• _KETENTUAN TUGAS_
• A. Salin kata demi kata bagian berita tentang penghentian penuntutan oleh Kejaksaan Tinggi Papua, mulai dari "Kepala Kejaksaan Tinggi Papua, Nicolaus Kondomo dalam" sampai dengan "tersangka Joni Randongkir.".
• B. Sambung berita tentang penghentian penuntutan delapan perkara oleh Kejaksaan Tinggi Papua, dimulai tepat setelah kalimat terakhirnya.

• _TEKS BACAAN_
==================================================

Kejati Papua Hentikan Penuntutan 8 Perkara Berdasarkan Keadilan Restoratif

Kepala Kejaksaan Tinggi Papua, Nicolaus Kondomo/Andi Riri

JAYAPURA, wartaplus.com - Kejaksaan Tinggi Papua mengklaim, telah menghentikan penuntutan 8 perkara berdasarkan keadilan restoratif, sejak Juni 2021 hingga Juni 2022.

Kepala Kejaksaan Tinggi Papua, Nicolaus Kondomo dalam keterangan persnya di Jayapura, Rabu (03/08) menuturkan, kebijakan penggunaan keadilan restoratif diberikan dalam kasus pidana umum yang ancaman hukumannya dibawah lima tahun, dan tersangka baru pertama kali melakukan tindak pidana.

"Delapan kasus yang kita hentikan penuntutannya berdasarkan keadilan restoratif yaitu kasus penganiayaan, pengrusakan, KDRT (kekerasan dalam rumah tangga,red) dan Percobaan Pencurian," sebut Nicolaus seraya menambahkan bahwa surat persetujuan penghentian penuntutan ini langsung ditandatangani oleh Jaksa Agung.

Adapun 8 perkara tersebut ditangani oleh:

1. Kejaksaan Negeri Biak Numfor sebanyak dua kasus yaitu kasus tindak pidana penganiayaan pasal 351 KUHP ayat 1 dengan tersangka Grace Ruth Ronsumbre, dan kasus pengrusakan pasal 406 ayat 1 KUHP dengan tersangka Joni Randongkir.
2. Kejaksaan Negeri Mimika 1 kasus penganiayaan dengan tersangka Alexander Metemko
3. Kejaksaan Negeri Merauke 1 kasus KDRT dengan tersangka Nitanel Manggoa
4. Kejaksaan Negeri Nabire ada 4 kasus kasus penganiayaan dengan tersangka Derianus Madai, Alex Dominggus Marani, Amos Tebai dan Yanuarius Yogi.

==================================================

• _DAFTAR DATA_
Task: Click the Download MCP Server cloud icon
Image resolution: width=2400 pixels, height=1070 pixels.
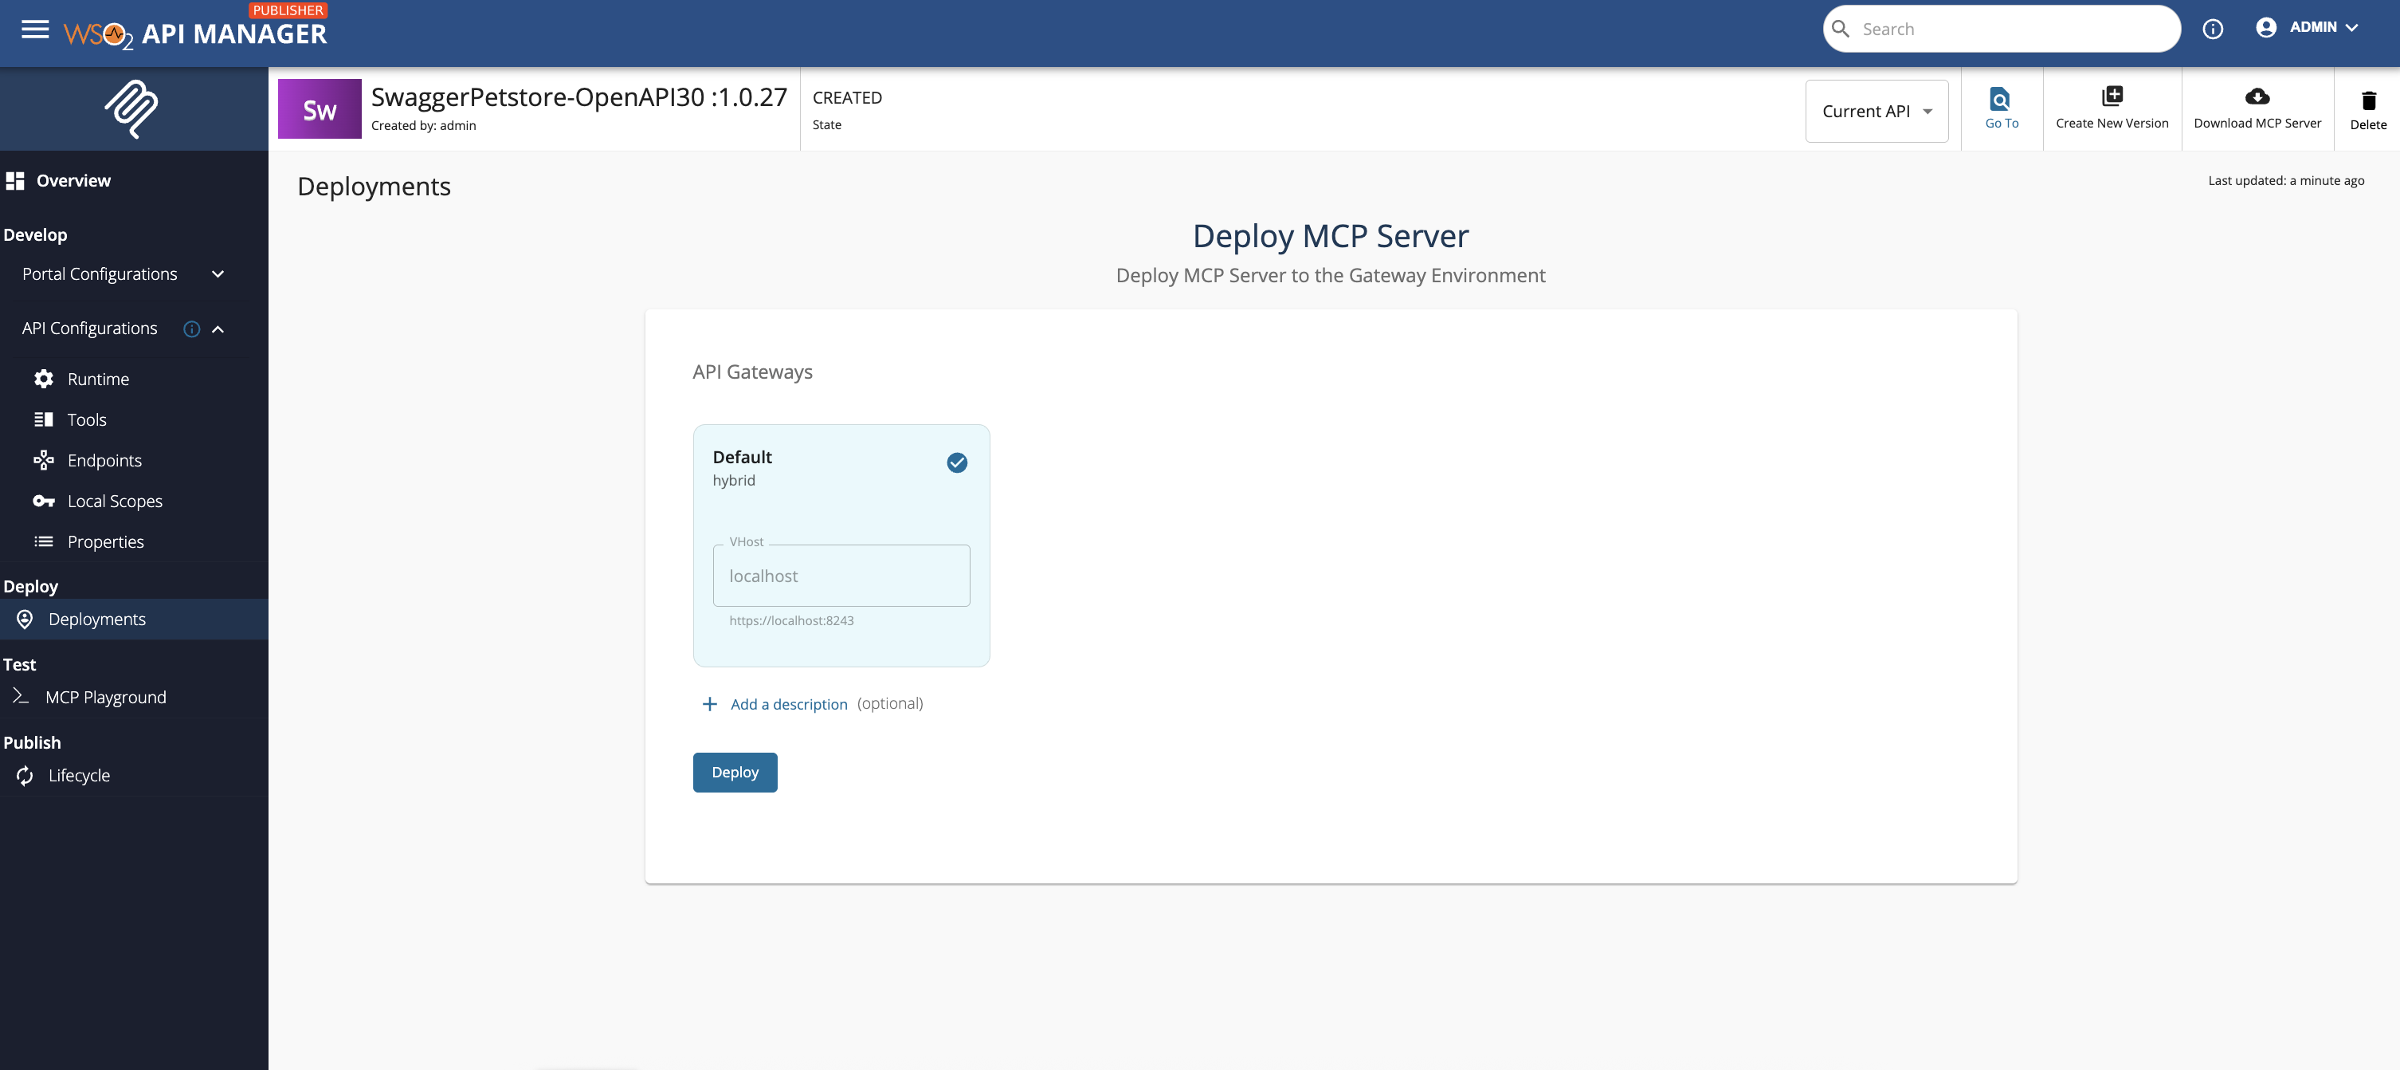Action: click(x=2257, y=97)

==================================================

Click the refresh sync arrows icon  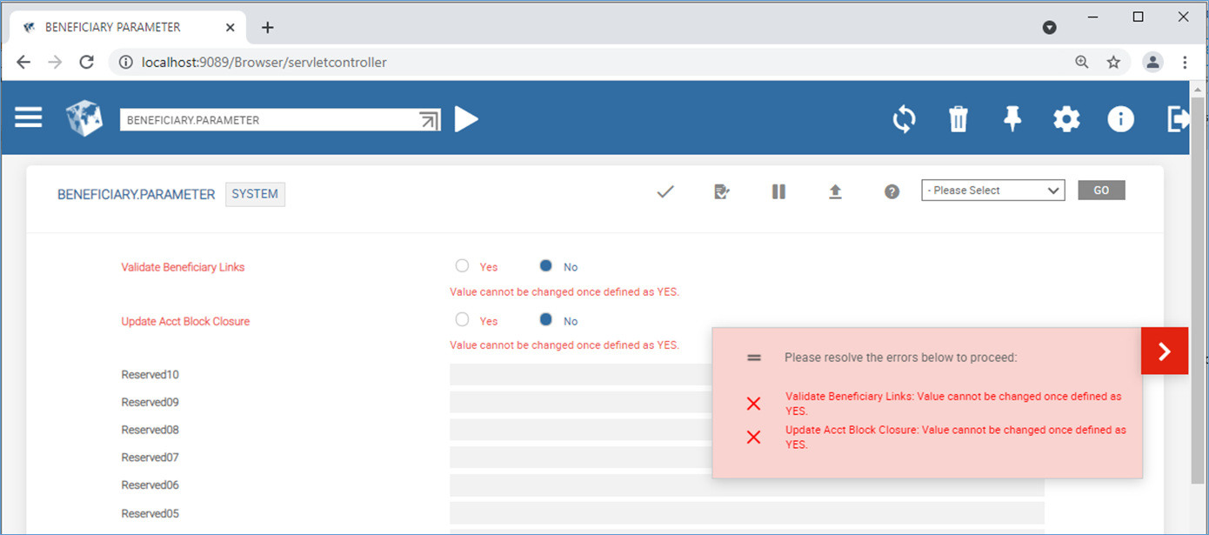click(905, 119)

==================================================

• _JAWABAN_
• A.
Kepala Kejaksaan Tinggi Papua, Nicolaus Kondomo dalam keterangan persnya di Jayapura, Rabu (03/08) menuturkan, kebijakan penggunaan keadilan restoratif diberikan dalam kasus pidana umum yang ancaman hukumannya dibawah lima tahun, dan tersangka baru pertama kali melakukan tindak pidana.

"Delapan kasus yang kita hentikan penuntutannya berdasarkan keadilan restoratif yaitu kasus penganiayaan, pengrusakan, KDRT (kekerasan dalam rumah tangga,red) dan Percobaan Pencurian," sebut Nicolaus seraya menambahkan bahwa surat persetujuan penghentian penuntutan ini langsung ditandatangani oleh Jaksa Agung.

Adapun 8 perkara tersebut ditangani oleh:

1. Kejaksaan Negeri Biak Numfor sebanyak dua kasus yaitu kasus tindak pidana penganiayaan pasal 351 KUHP ayat 1 dengan tersangka Grace Ruth Ronsumbre, dan kasus pengrusakan pasal 406 ayat 1 KUHP dengan tersangka Joni Randongkir.

• B.
"Pelaksanaan restorasi keadilan ini berbeda dengan yang dinamakan dengan penghentian penyidikan (SP3) atau penghentian penuntutan. ini pemulihan nama baik jadi seakan akan orang tersebut tidak punya masalah, atau tidak pernah mengalami perkara. Beda dengan SP3, itu bisa kasusnya dibuka kembali. Kalau ini (keadilan restoratif) tidak bisa dibuka lagi kasusnya," jelas Nicolaus.

Untuk diketahui, pemberlakuan penghentian penuntutan berdasarkan keadilan restoratif dilakukan dengan selektif, dengan beberapa syarat antara lain: tersangka baru pertama kali melakukan tindak pidana, tindak pidana hanya diancam dengan pidana denda atau diancam dengan pidana penjara tidak lebih dari lima tahun, dan tindak pidana dilakukan dengan nilai barang bukti atau nilai kerugian yang ditimbulkan akibat dari tindak pidana tidak lebih dari Rp2.500.000.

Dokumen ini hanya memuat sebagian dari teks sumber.